Algarve - von arabischen Anfängen bis zum Endpunkt Europas
Die Algarve zeichnet sich besonders durch ihre traumhaften und langen Sandstrände aus. Viele Besucher werden von den bizarren Felsenlandschaften, dem subtropischen Klima und dem klaren Meerwasser angezogen.
Der Name Algarve ist arabischer Herkunft, vom 7.-13. Jhd. beherrschten die Mauren die Iberische Halbinsel und auch die Algarve. Der Name leitet sich vom arabischen "al garb" ab und bedeutet "der Westen" - das östlich gelegene span. Cordoba war zu dieser Zeit das Zentrum des Kalifats.
Heutzutage findet man in der Architektur kaum noch maurische Gebäude, da die meisten Bauten bei der Reconquista, der Rückeroberung von den Arabern, zerstört wurden bzw. das schwere Erdbeben von 1755 nicht überstanden haben. In der Natur dagegen sind die von den Arabern eingeführten Mandel- oder Feigenbäume aus dem Landschaftsbild nicht mehr wegzudenken.

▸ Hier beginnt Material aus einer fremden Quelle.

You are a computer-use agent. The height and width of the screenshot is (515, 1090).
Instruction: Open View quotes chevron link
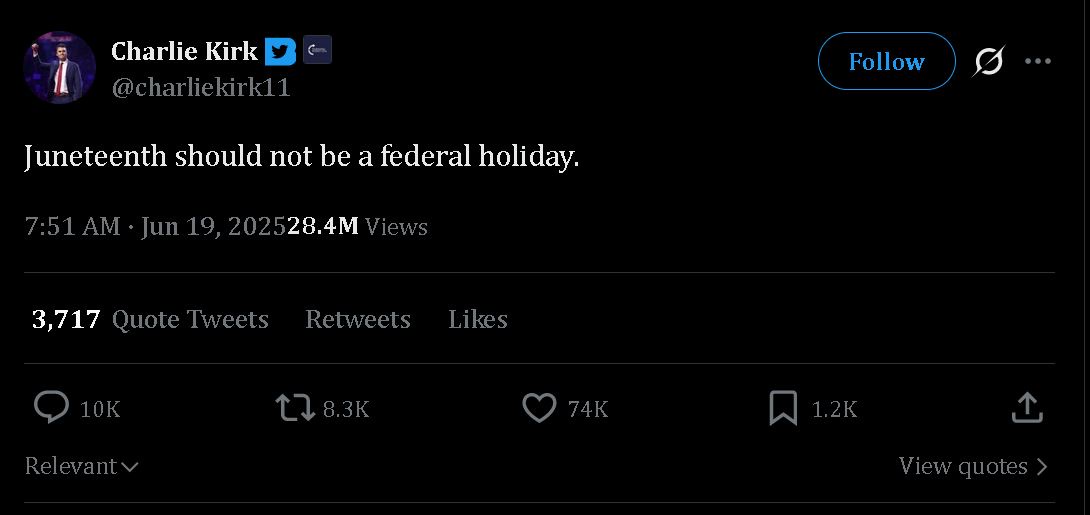pyautogui.click(x=973, y=466)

Was das kulturelle Angebot der Algarve betrifft, so sollten sich Musikinteressierte den "Fado" anhören. Im portugiesischen Fado-Gesang wird die Sehnsucht nach einer verlorenen Liebe oder etwa Heim- oder Fernweh ausgedrückt. Hinzu kommen zahlreiche historische und kulturelle Stätten, wie Museen, Denkmäler, Festungsanlagen und natürlich die Erinnerung an die Zeit der großen Seefahrer und Entdecker.
Auch geografisch ist die Algarve von Bedeutung, da sich hier der südwestlichste Punkt des europäischen Festlandes befindet. Die Aussicht an dieser Stelle, die einst als der Endpunkt Europas bezeichnet wurde, sollte sich kein Urlauber entgehen lassen.